## PROBLEM DETAILS
Copy these lines out again, renaming "Venn" to "Euler" everywhere it occurs and leaving everything else untouched.

'''

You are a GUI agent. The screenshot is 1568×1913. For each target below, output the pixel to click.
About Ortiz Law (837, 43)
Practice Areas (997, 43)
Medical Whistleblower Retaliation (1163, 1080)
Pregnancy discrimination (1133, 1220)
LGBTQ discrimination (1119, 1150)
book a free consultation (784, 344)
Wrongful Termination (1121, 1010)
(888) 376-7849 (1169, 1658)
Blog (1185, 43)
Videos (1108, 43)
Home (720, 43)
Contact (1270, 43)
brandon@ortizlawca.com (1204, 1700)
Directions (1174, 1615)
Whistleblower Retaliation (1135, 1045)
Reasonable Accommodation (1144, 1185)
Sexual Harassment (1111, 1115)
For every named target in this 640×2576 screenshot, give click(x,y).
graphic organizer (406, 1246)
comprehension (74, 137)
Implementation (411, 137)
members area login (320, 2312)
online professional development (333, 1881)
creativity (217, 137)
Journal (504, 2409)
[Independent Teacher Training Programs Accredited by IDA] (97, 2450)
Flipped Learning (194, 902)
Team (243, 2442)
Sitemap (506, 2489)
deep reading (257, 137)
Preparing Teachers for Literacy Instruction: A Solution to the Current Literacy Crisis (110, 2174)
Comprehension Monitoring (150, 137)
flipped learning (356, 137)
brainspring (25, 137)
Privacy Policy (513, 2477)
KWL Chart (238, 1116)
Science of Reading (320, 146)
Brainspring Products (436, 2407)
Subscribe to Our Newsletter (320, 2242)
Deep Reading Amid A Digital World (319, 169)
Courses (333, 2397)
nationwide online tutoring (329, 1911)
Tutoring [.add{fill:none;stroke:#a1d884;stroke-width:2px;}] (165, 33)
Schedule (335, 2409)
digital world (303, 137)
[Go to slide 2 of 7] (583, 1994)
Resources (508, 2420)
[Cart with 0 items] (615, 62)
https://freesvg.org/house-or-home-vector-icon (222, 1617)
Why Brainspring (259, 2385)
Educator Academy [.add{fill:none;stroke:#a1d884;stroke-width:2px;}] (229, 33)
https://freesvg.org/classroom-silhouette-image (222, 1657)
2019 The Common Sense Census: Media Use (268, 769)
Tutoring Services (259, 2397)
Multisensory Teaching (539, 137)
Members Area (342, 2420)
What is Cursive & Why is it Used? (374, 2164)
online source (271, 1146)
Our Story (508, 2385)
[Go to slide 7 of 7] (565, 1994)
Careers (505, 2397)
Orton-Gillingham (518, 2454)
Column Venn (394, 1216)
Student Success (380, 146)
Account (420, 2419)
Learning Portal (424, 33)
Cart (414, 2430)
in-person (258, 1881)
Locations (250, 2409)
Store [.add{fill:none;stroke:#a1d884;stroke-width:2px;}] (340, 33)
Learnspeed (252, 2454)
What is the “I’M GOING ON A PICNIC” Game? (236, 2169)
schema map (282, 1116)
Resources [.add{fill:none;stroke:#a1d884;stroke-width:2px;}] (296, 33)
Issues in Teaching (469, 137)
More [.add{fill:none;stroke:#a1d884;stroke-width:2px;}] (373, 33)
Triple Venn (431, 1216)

'''

## RESPONSE
You are a GUI agent. The screenshot is 1568×1913. For each target below, output the pixel to click.
About Ortiz Law (837, 43)
Practice Areas (997, 43)
Medical Whistleblower Retaliation (1163, 1080)
Pregnancy discrimination (1133, 1220)
LGBTQ discrimination (1119, 1150)
book a free consultation (784, 344)
Wrongful Termination (1121, 1010)
(888) 376-7849 (1169, 1658)
Blog (1185, 43)
Videos (1108, 43)
Home (720, 43)
Contact (1270, 43)
brandon@ortizlawca.com (1204, 1700)
Directions (1174, 1615)
Whistleblower Retaliation (1135, 1045)
Reasonable Accommodation (1144, 1185)
Sexual Harassment (1111, 1115)
For every named target in this 640×2576 screenshot, give click(x,y).
graphic organizer (406, 1246)
comprehension (74, 137)
Implementation (411, 137)
members area login (320, 2312)
online professional development (333, 1881)
creativity (217, 137)
Journal (504, 2409)
[Independent Teacher Training Programs Accredited by IDA] (97, 2450)
Flipped Learning (194, 902)
Team (243, 2442)
Sitemap (506, 2489)
deep reading (257, 137)
Preparing Teachers for Literacy Instruction: A Solution to the Current Literacy Crisis (110, 2174)
Comprehension Monitoring (150, 137)
flipped learning (356, 137)
brainspring (25, 137)
Privacy Policy (513, 2477)
KWL Chart (238, 1116)
Science of Reading (320, 146)
Brainspring Products (436, 2407)
Subscribe to Our Newsletter (320, 2242)
Deep Reading Amid A Digital World (319, 169)
Courses (333, 2397)
nationwide online tutoring (329, 1911)
Tutoring [.add{fill:none;stroke:#a1d884;stroke-width:2px;}] (165, 33)
Schedule (335, 2409)
digital world (303, 137)
[Go to slide 2 of 7] (583, 1994)
Resources (508, 2420)
[Cart with 0 items] (615, 62)
https://freesvg.org/house-or-home-vector-icon (222, 1617)
Why Brainspring (259, 2385)
Educator Academy [.add{fill:none;stroke:#a1d884;stroke-width:2px;}] (229, 33)
https://freesvg.org/classroom-silhouette-image (222, 1657)
2019 The Common Sense Census: Media Use (268, 769)
Tutoring Services (259, 2397)
Multisensory Teaching (539, 137)
Members Area (342, 2420)
What is Cursive & Why is it Used? (374, 2164)
online source (271, 1146)
Our Story (508, 2385)
[Go to slide 7 of 7] (565, 1994)
Careers (505, 2397)
Orton-Gillingham (518, 2454)
Column Euler (394, 1216)
Student Success (380, 146)
Account (420, 2419)
Learning Portal (424, 33)
Cart (414, 2430)
in-person (258, 1881)
Locations (250, 2409)
Store [.add{fill:none;stroke:#a1d884;stroke-width:2px;}] (340, 33)
Learnspeed (252, 2454)
What is the “I’M GOING ON A PICNIC” Game? (236, 2169)
schema map (282, 1116)
Resources [.add{fill:none;stroke:#a1d884;stroke-width:2px;}] (296, 33)
Issues in Teaching (469, 137)
More [.add{fill:none;stroke:#a1d884;stroke-width:2px;}] (373, 33)
Triple Euler (431, 1216)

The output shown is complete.